** DATA TO USE follows **
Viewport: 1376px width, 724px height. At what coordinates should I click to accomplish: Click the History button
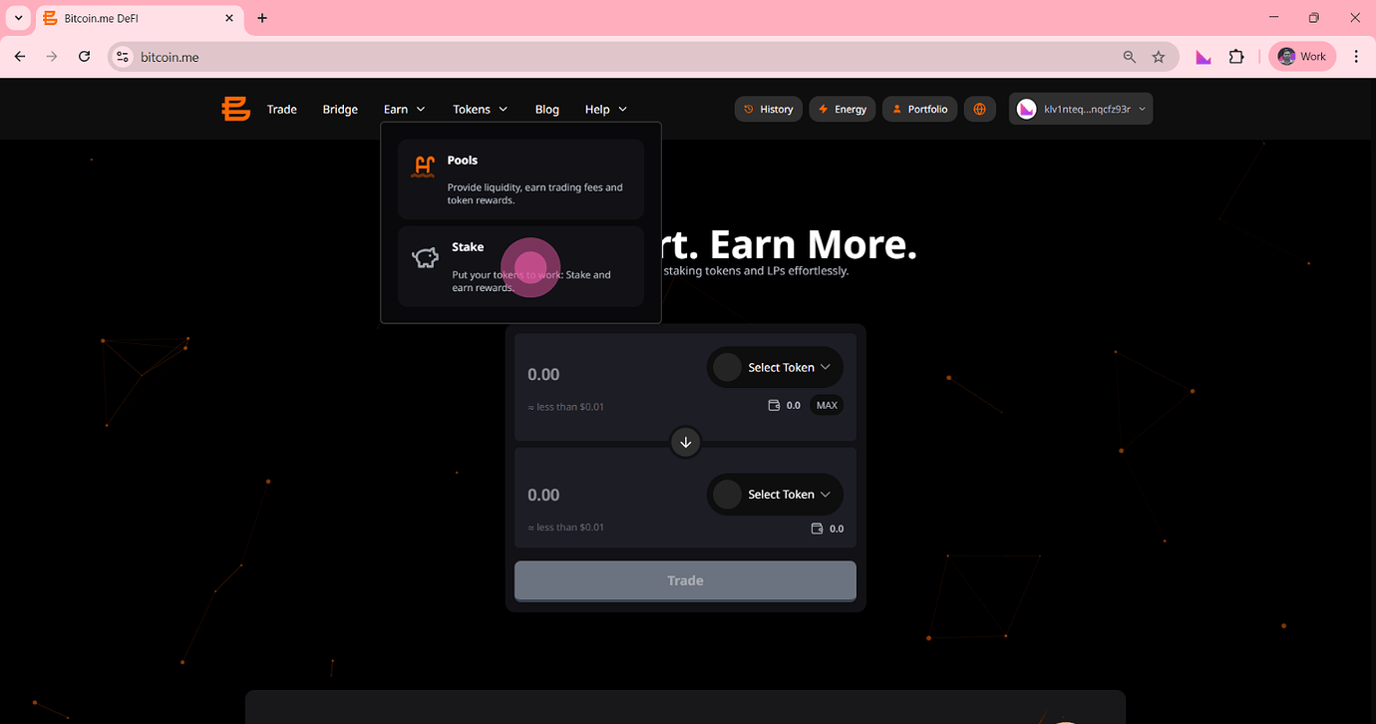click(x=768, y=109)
** End of DATA TO USE **
** DATA TO USE follows **
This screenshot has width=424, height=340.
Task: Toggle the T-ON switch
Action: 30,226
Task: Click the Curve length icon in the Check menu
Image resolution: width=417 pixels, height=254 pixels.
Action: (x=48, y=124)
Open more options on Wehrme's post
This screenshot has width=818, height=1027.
** End of DATA TO USE **
** DATA TO USE follows **
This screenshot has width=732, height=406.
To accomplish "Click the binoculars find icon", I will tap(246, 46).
** End of DATA TO USE **
_HOW TO COMPLETE THIS TASK_
The answer must consist of every line from the entries above that contains "icon".

_WRITTEN ANSWER_
Task: Click the Curve length icon in the Check menu
To accomplish "Click the binoculars find icon", I will tap(246, 46).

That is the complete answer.